TASK DETAILS
In the material below, please retype the lines from the very first through the one with "This screenshot has width=1514, height=693.", exactly and without pictures.

▼▼▼

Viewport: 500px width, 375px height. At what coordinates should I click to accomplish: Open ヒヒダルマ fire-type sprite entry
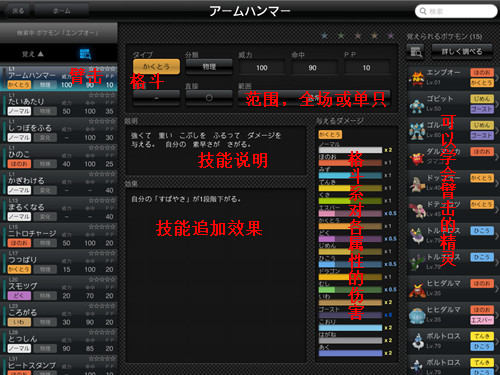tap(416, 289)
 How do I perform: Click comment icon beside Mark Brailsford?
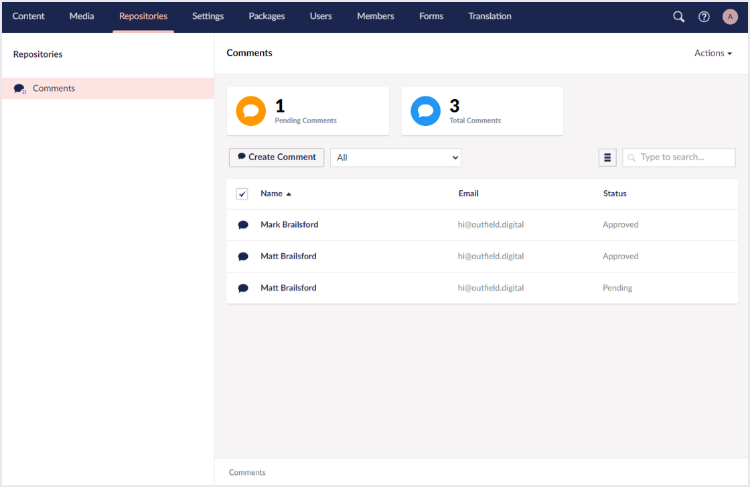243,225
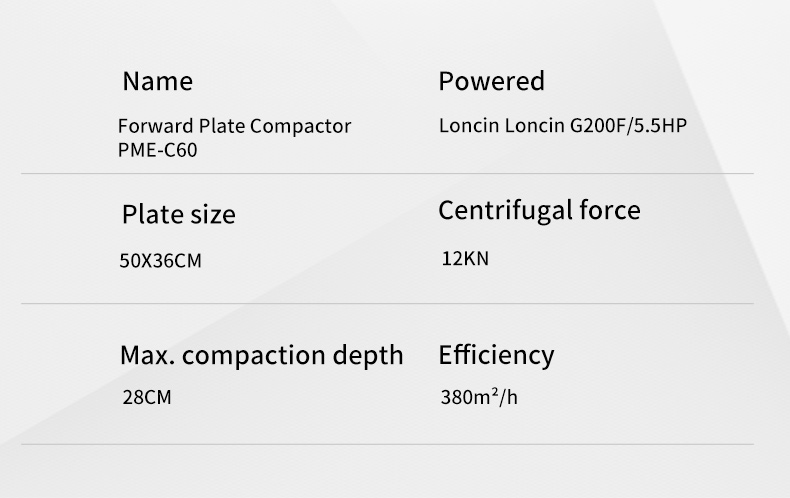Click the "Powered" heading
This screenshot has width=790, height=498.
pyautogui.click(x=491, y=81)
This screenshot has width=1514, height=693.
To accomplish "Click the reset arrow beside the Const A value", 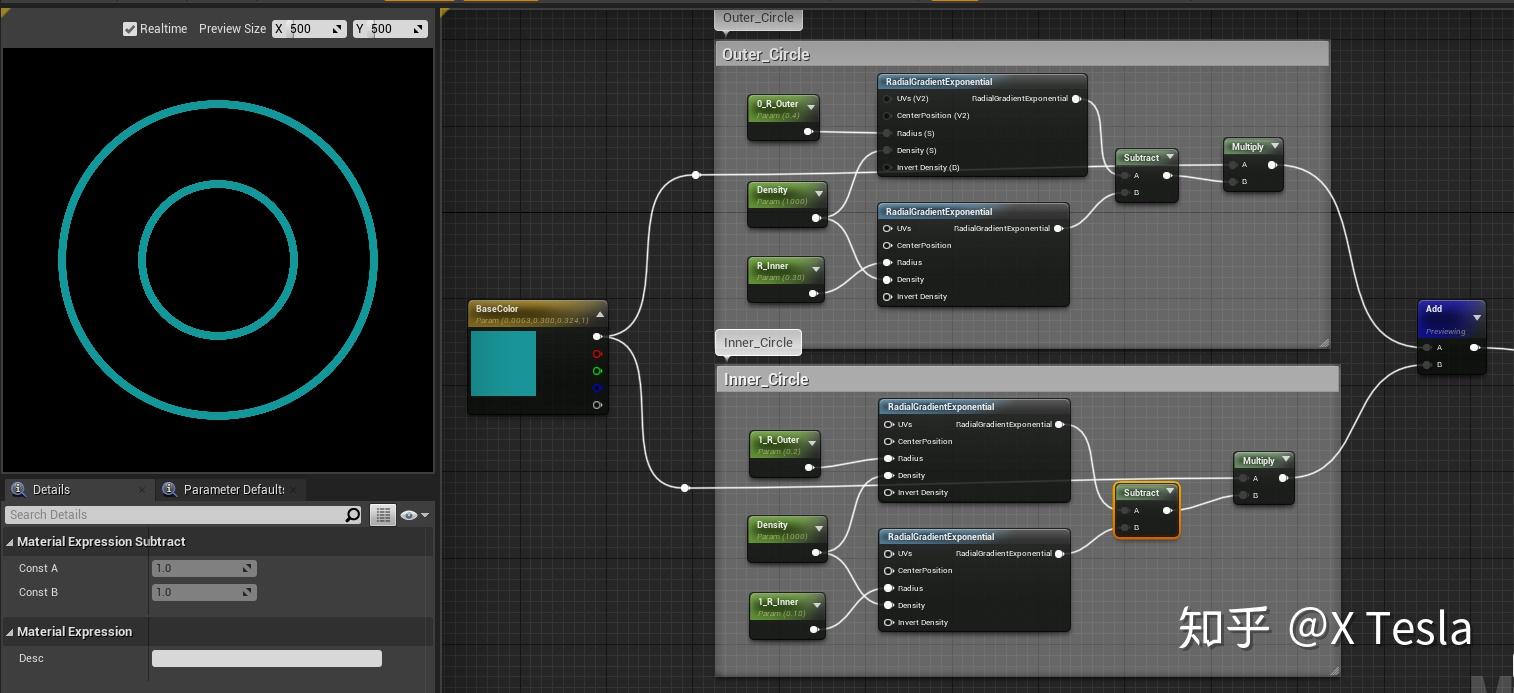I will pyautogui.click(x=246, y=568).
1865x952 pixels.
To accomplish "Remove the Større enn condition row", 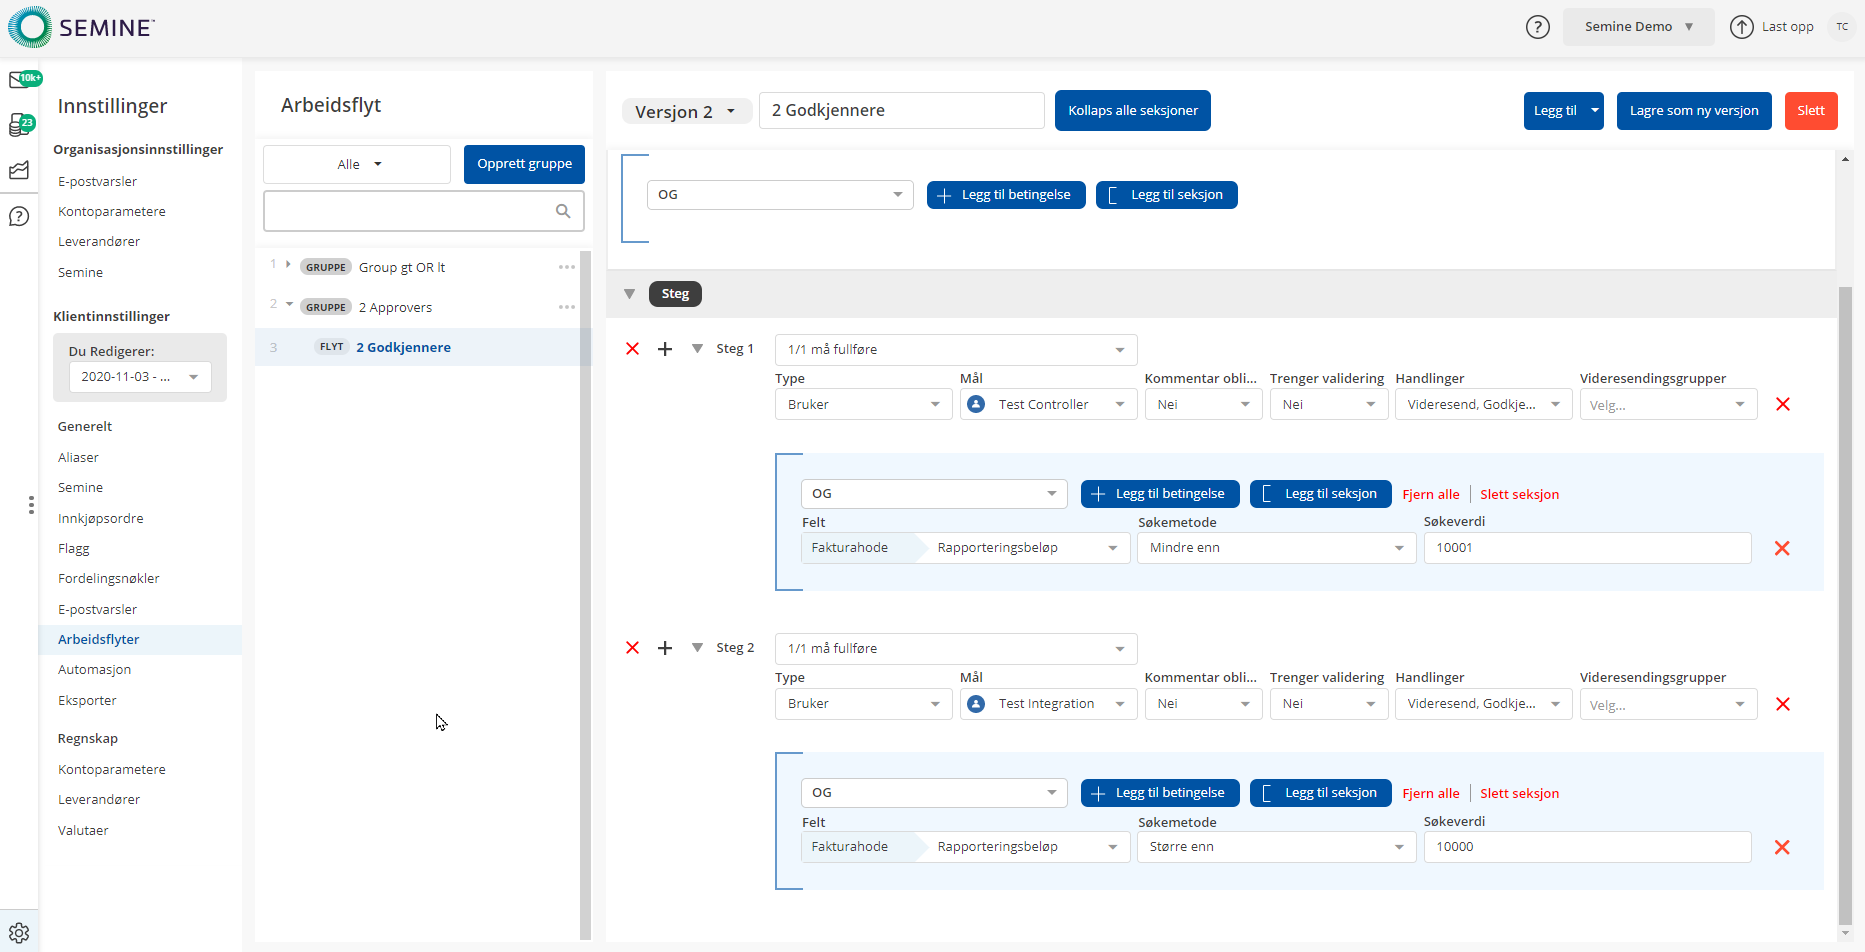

▲▲▲

WORKED SOLUTION
Viewport: 500px width, 375px height. At what coordinates should I click to accomplish: Open ヒヒダルマ fire-type sprite entry
tap(416, 289)
 How do I perform: Click comment icon beside Mark Brailsford?
243,225
Click the "Powered" heading
This screenshot has width=790, height=498.
pyautogui.click(x=491, y=81)
This screenshot has width=1514, height=693.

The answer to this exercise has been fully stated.